Currently, the recognized optimal forming angle for selective laser melting (SLM) is 45°. When the forming angle of a sample is less than 45°, support structures are required for assisting the formation. Although the addition of support structures can effectively assist in the formation of parts, drawbacks, such as increased printing time, increased material consumption, increased difficulty in post-processing, and increased roughness of the support surfaces, are often observed. In some cases, for parts with internal cavities or complex channels, the inability to remove internal support can render SLM unsuitable for fabrication.
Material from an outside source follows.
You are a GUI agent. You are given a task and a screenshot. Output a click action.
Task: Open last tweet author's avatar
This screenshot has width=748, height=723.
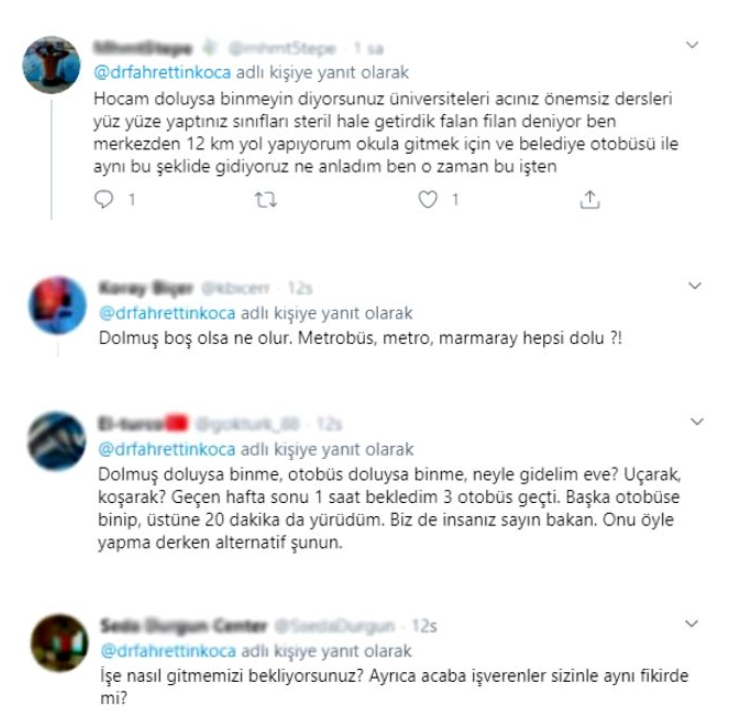(60, 643)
Therefore, it is important to explore a forming method for samples with low forming angles in SLM to reduce printing costs and expand the applicability range.

First, the treatment process of a horizontal suspension sample is discussed. Different process combinations are used to form single- and double-layer overhanging structures to obtain a stable overhang process. Accordingly, an adaptive method of lower surface process area division based on the machining layer angle is proposed to adjust the size of the lower surface process area applied to the overhanging sample. The feasibility of the low angle forming method was verified by forming a 30° overhanging sample with different downward comparison layer numbers. Samples with different widths and thicknesses were formed using the same forming process, and the applicability of the forming method was verified.

No obvious overheating was observed on the surface of the single-layer overhang formed by the fusible process, and only a few micropores were present. The formation of a double-layer overhang effectively ensured bonding between the layers. When the layer comparison interval was opened, the sample was forced to interrupt printing at a 6 mm overhang length when T=1, 10, and 20, whereas the sample without layer comparison could be formed up to a 10 mm overhang length. When the layer interval T was further increased to 30, the effective forming length of the sample reached 12 mm. Finally, when T was greater than 40, stable formation of the designed height of the sample was achieved. When printing overhang samples of different sizes, it was found that increasing the thickness exacerbated the deformation of the sample but did not affect the realization of the designed height. This indicates that this method has a certain applicability in low-angle forming.

(1) In the horizontal overhang formation process, a high energy density caused serious spatter accumulation on the surface of the overhanging sample and destroyed the interlayer bonding under the action of the scraper. However, an energy density that is very low will lead to an insufficient weld lap or even failure to form. Using a fusible process, the sample can achieve an effective multilayer lap. (2) Under suitable conditions for the overhang process, the division of the forming region on the inner surface was a key factor affecting the formation of low-angle samples. For 30° forming, the overhanging area of the sample can resist the thermal stress deformation caused by the high-energy inner surface laser only when the layer comparison interval T is greater than or equal to 40, thus achieving low-angle printing. (3) The quality of the lower surface was mainly affected by powder bonding and sinking of the molten pool. In addition to powder sticking, the upper surface was mainly influenced by the staircase effect and the gap between the laser contour and the boundary of the melt pool. Additionally, the difference in the contact area with the powder was the main reason for the difference in powder sticking between the upper and lower surfaces. (4) When forming the low-angle samples, as the thickness of the sample increased, the deformation of the sample gradually intensified, whereas an increase in the width had almost no effect on the deformation of the low-angle samples.